日本古来の生活常識を見直すマルシェで、体、心、地球にも優しく

会場の隣で同時開催となるマルシェ「オーガニックピクニック」を主催するのは「オルカコーヒー」の伊藤彰信さん。自家焙煎したオーガニックのコーヒー豆10種類や、ハンドドリップで淹れたコーヒーをキッチンカーで販売するほか、市内で「オーガニック給食にする会」などの活動もしています。

オーガニックピクニック オルカコーヒー 伊藤彰信さん 日本のめでたきこと

オーガニックに着目したきっかけは、自ら健康でいたい、地球への負担を減らしたいという願いからだったそうです。

「市販の食品には、農薬や化学肥料をたくさん使って作られているものもあります。
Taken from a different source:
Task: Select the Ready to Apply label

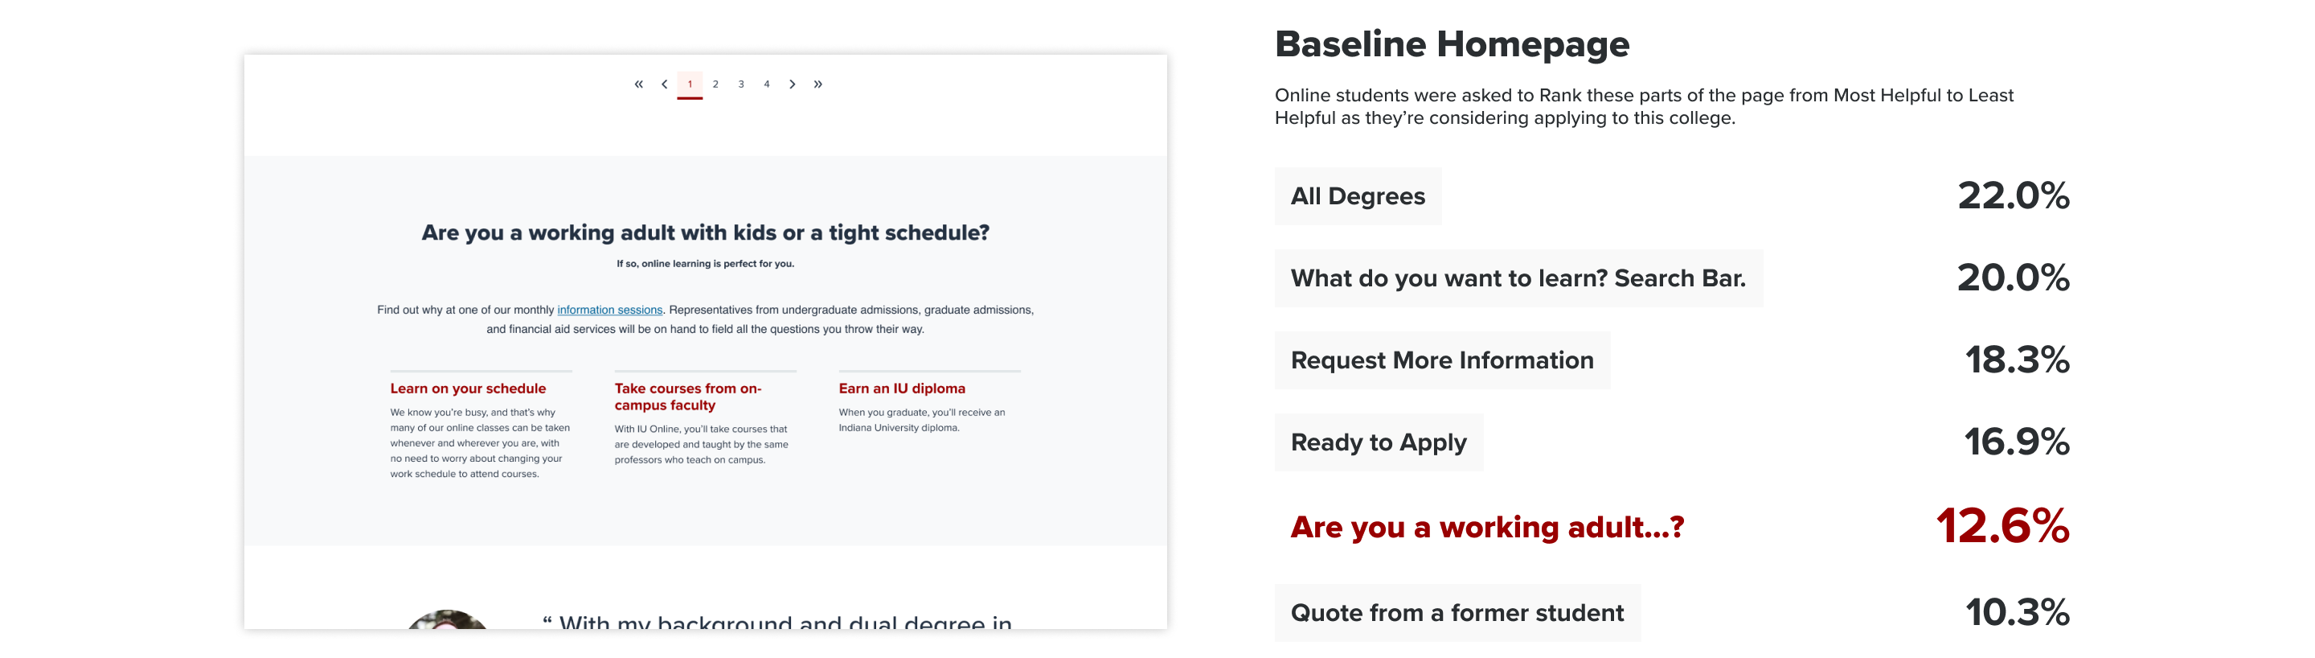Action: coord(1378,442)
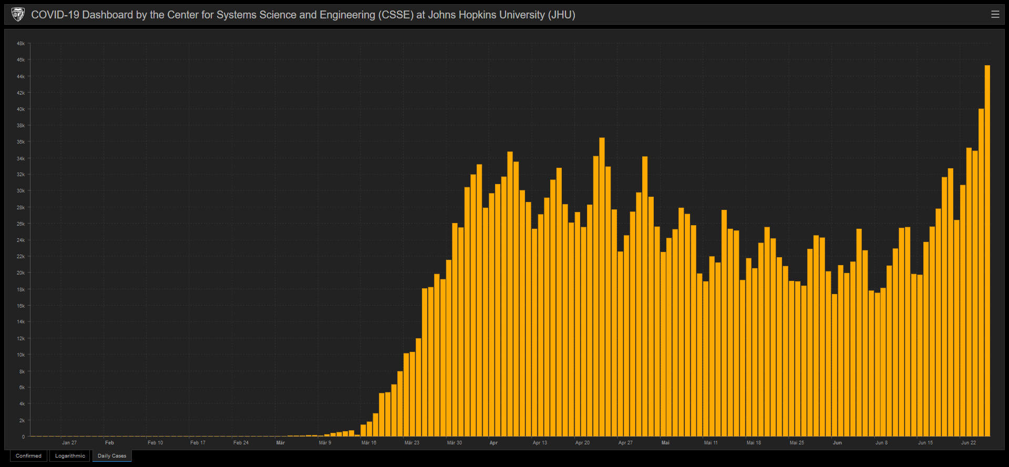
Task: Open the hamburger menu in the header
Action: [995, 15]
それらは私たちの体や、土壌や生態系にもダメージを与え、日本の農業は持続可能ではなくなってきています。かといって反対運動をするのも嫌なので、オーガニックを進めようと思いました」

オーガニックピクニック オルカコーヒー 日本のめでたきこと

「オーガニックピクニック」は23年にも旧井上家住宅の隣で開催し、今回は2回目。出店者は素材にこだわった韓国風のり巻のキンパ、抗生物質不使用の鶏肉を使った唐揚げ、野菜のお弁当、スイーツ、米粉パン、量り売りのドライフルーツ、といった飲食店や、アロマの香りのバスボム、オーガニックコットンの布ナプキン、草木染め小物などの雑貨店、ヒーリングなどの体験も予定しています。

「井上家は江戸時代に米作りで栄えたお家。農薬や化学肥料をできるだけ減らした持続可能な食品作りは江戸時代なら普通に行われていたことで、今回建物内で行われる日本古来の伝統芸能や着物、手仕事などの世界観とも密接に繋がっています。マルシェもオーガニック、エシカルな要素のある出店者ばかり。ここでの出会いを通じて、消費者が賢く選択し、良質なものが作られ、売られる世界が復活するきっかけになればうれしいです」

気軽に伝統文化や手仕事体験、質の良い食などに触れてハッピーな時間を

さらに敷地内の新土蔵では白樺文学館・杉村楚人冠記念館学芸員による人気トークの出前版「出張稲村雑談」も開催。テーマはズバリ「杉村楚人冠とは」で、ここでしか聞けない話に期待が募ります。

白樺文学館学芸員 稲村隆さん
白樺文学館学芸員・稲村隆さん

「我孫子を起点に日本の伝統文化や、質の良い食、体験などに触れられる貴重な機会。多くの方に足をお運びいただき、市内の文化財やさまざまな活動を知って、楽しんでいただければと思います」(今野さん)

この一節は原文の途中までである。